[Recorded information — start]
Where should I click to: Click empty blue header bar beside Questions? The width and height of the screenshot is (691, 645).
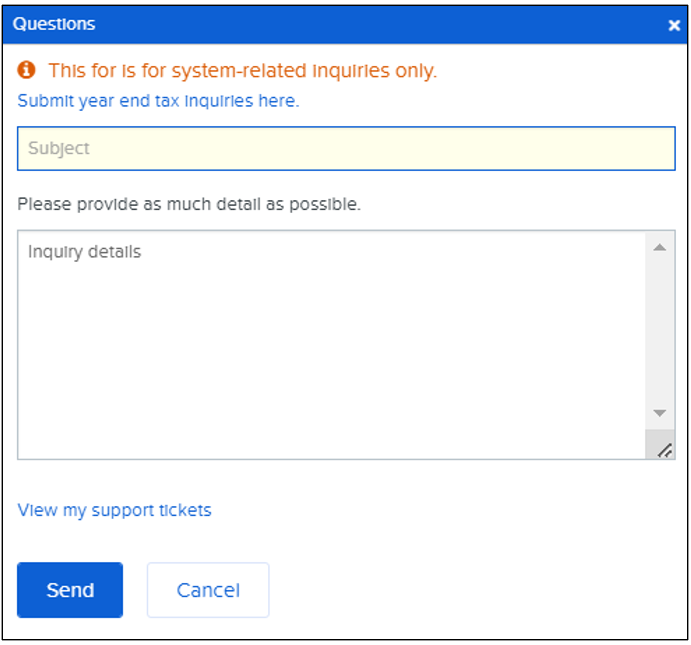point(380,24)
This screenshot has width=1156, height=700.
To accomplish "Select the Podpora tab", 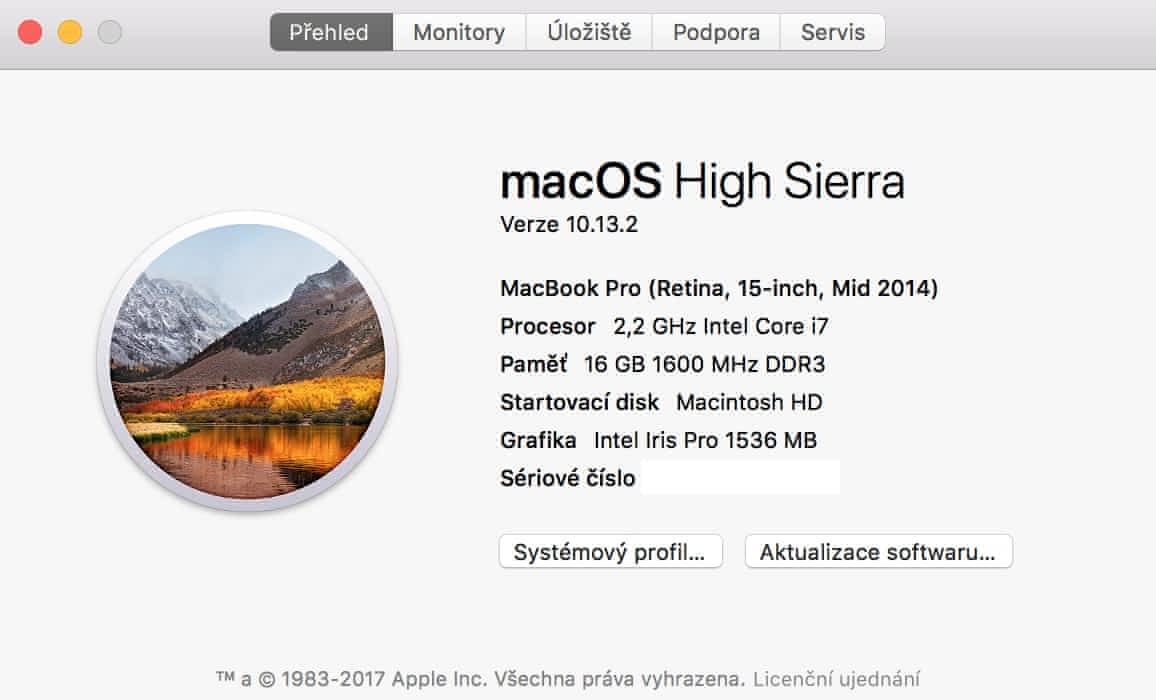I will coord(716,32).
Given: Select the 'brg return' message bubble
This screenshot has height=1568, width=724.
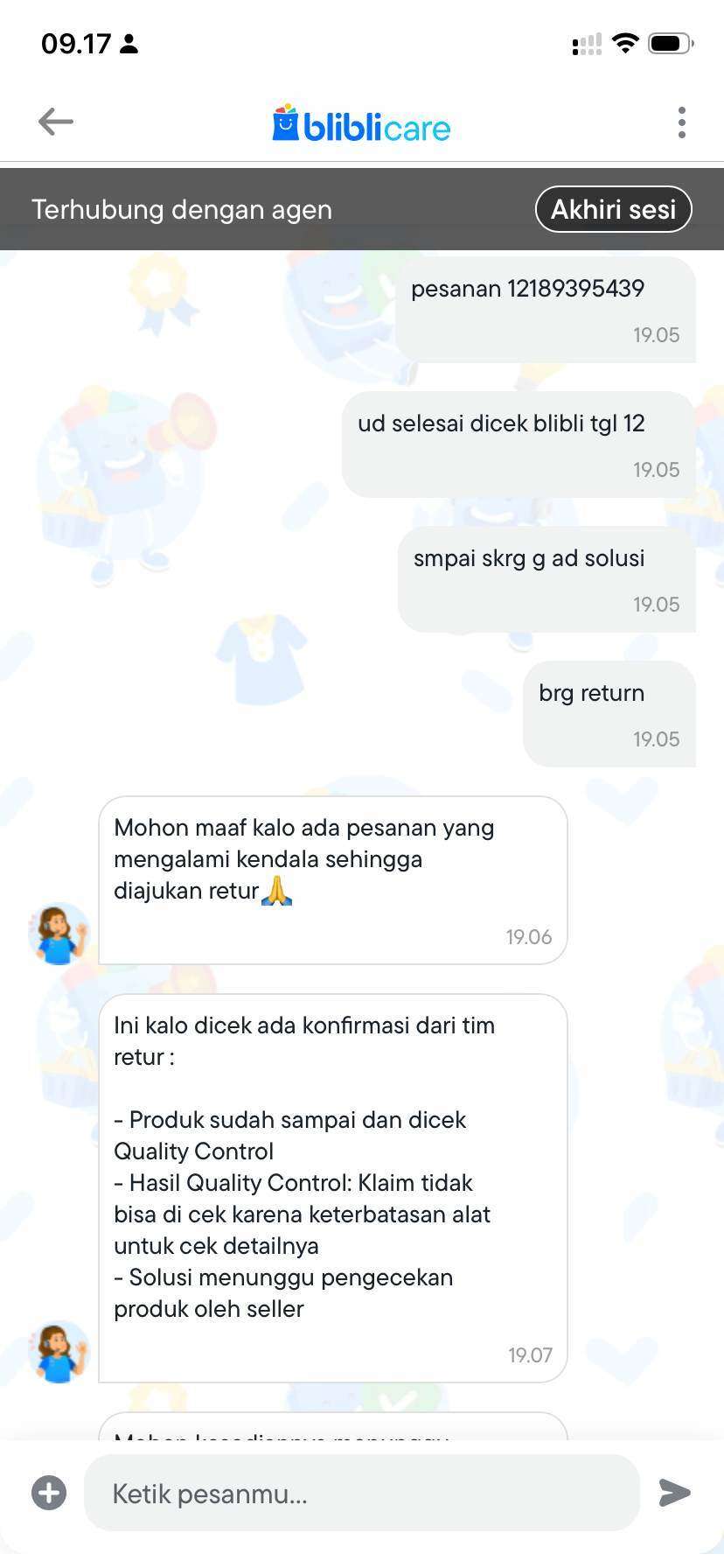Looking at the screenshot, I should [x=609, y=714].
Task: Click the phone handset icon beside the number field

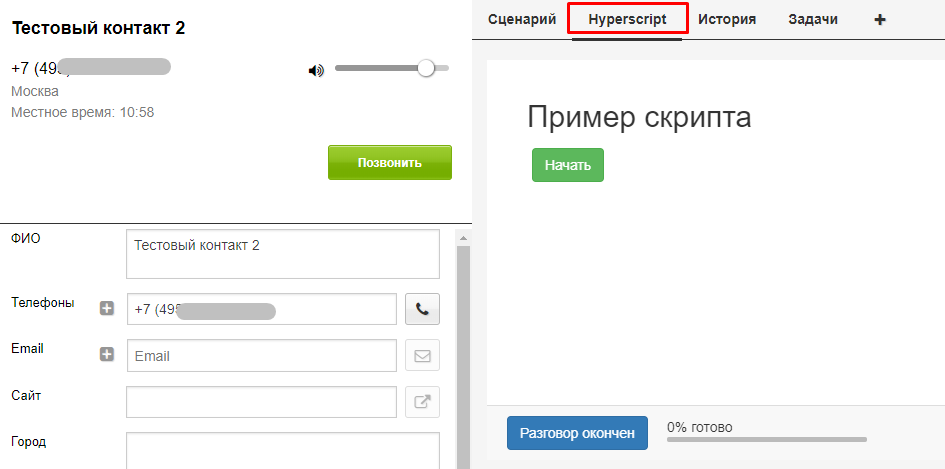Action: tap(422, 309)
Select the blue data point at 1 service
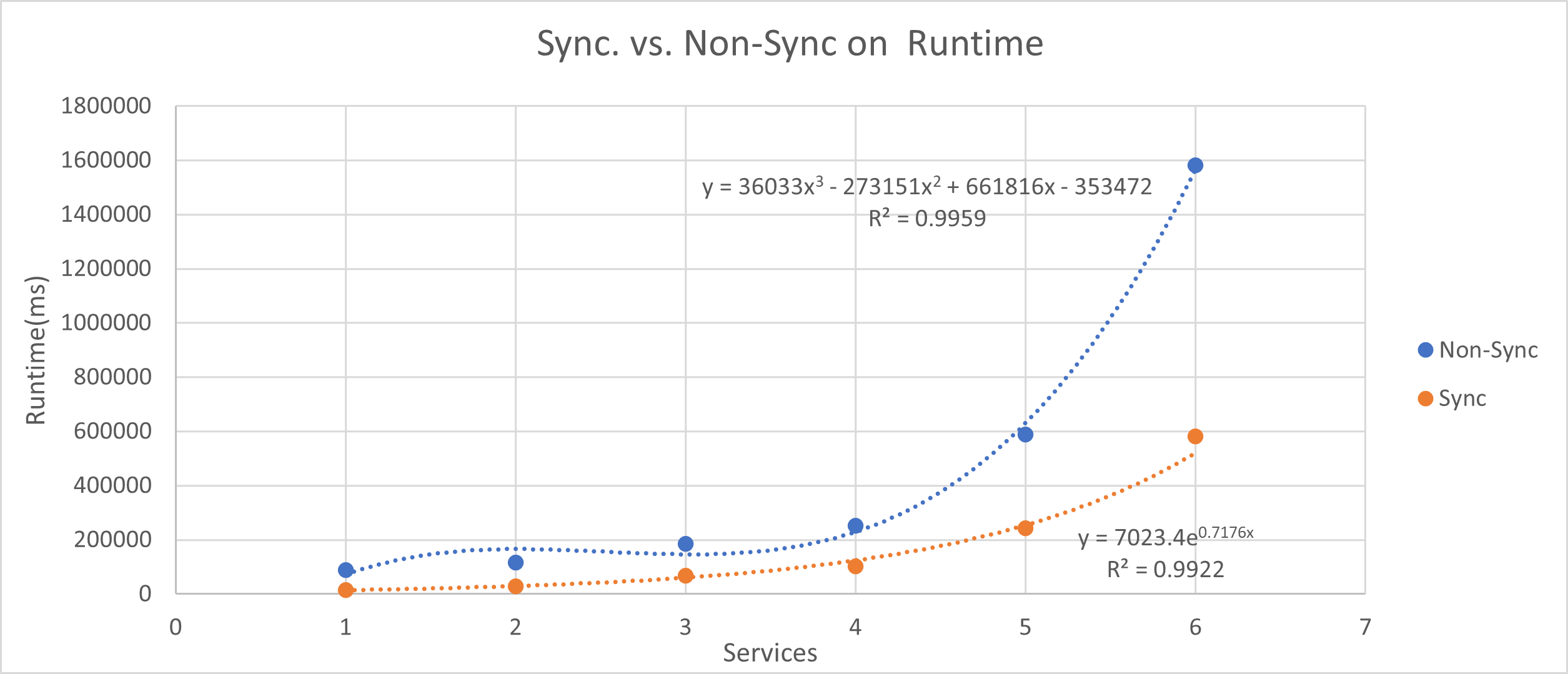The height and width of the screenshot is (674, 1568). 345,570
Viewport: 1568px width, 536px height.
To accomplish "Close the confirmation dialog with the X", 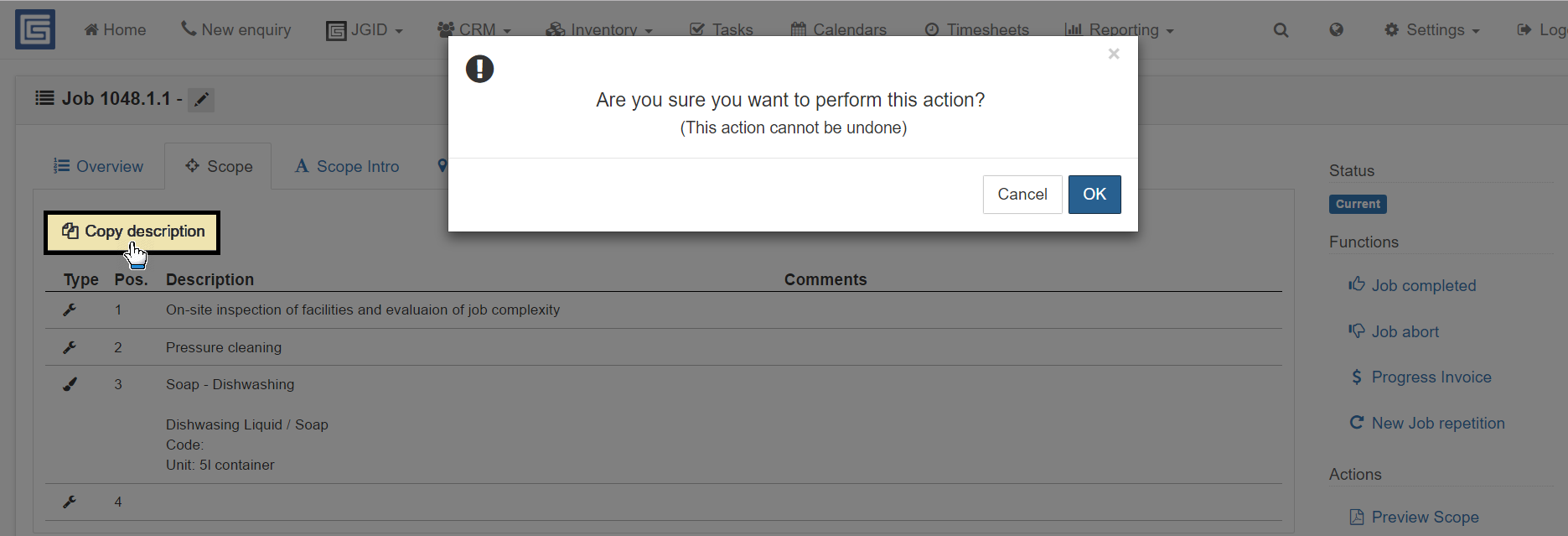I will click(x=1114, y=54).
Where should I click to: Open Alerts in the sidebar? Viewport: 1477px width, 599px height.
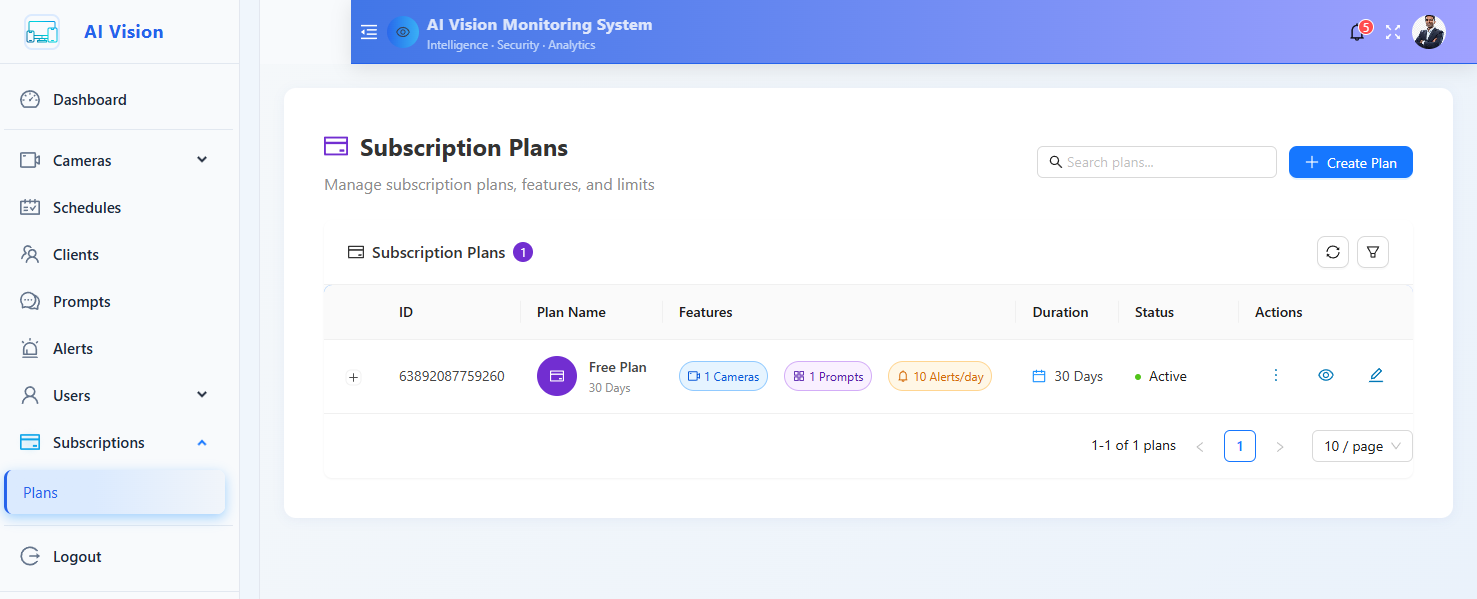click(72, 348)
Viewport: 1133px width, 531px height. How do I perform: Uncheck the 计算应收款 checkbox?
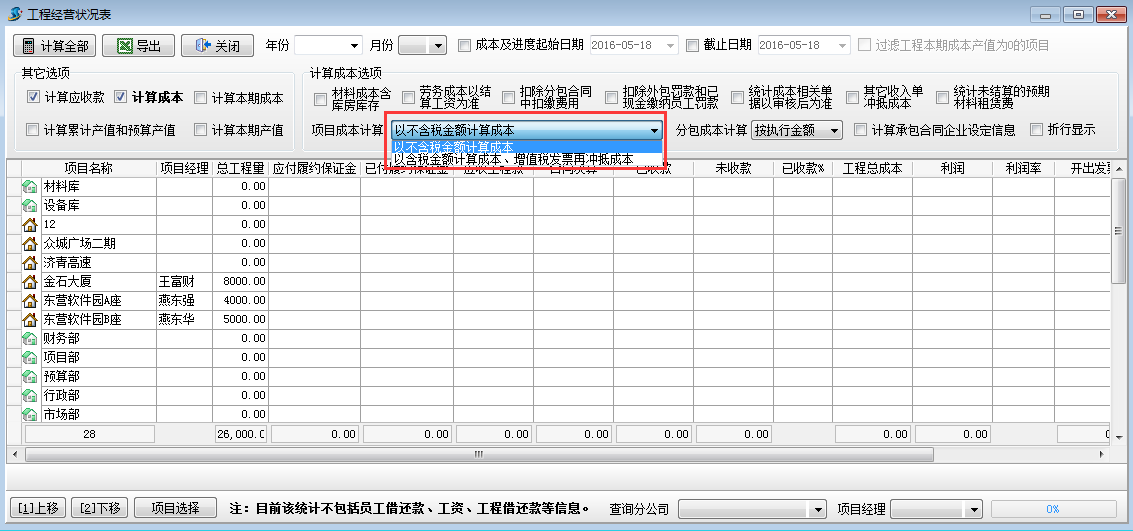[34, 98]
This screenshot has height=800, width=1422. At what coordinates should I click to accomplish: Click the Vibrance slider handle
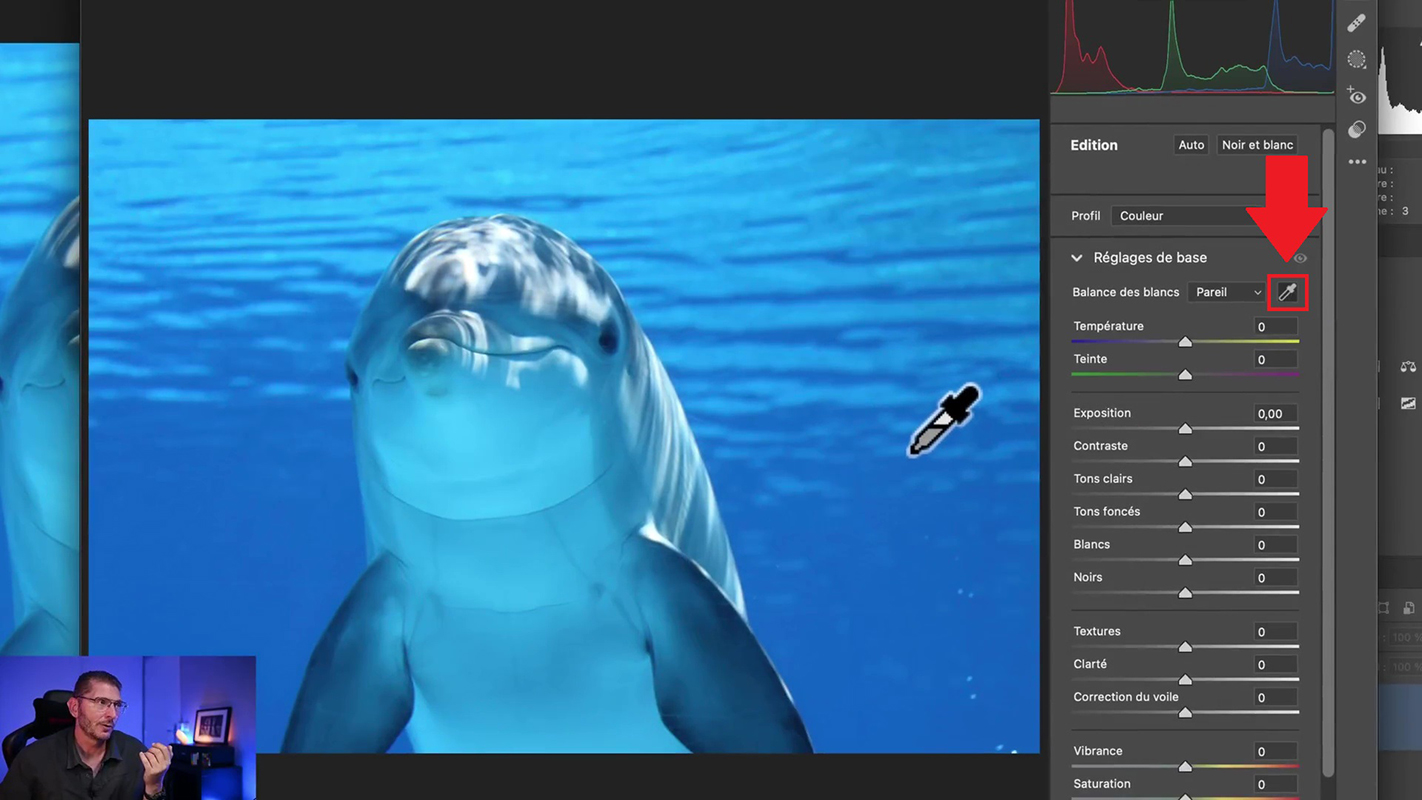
[Recorded information — finish]
Task description
Your answer should consist solely of the lines from the one holding "Viewport: 1133px width, 531px" through the end of the listing, reproduced exactly and without pictures.

Output
Viewport: 1133px width, 531px height. How do I perform: Uncheck the 计算应收款 checkbox?
[34, 98]
This screenshot has height=800, width=1422. At what coordinates should I click to accomplish: Click the Vibrance slider handle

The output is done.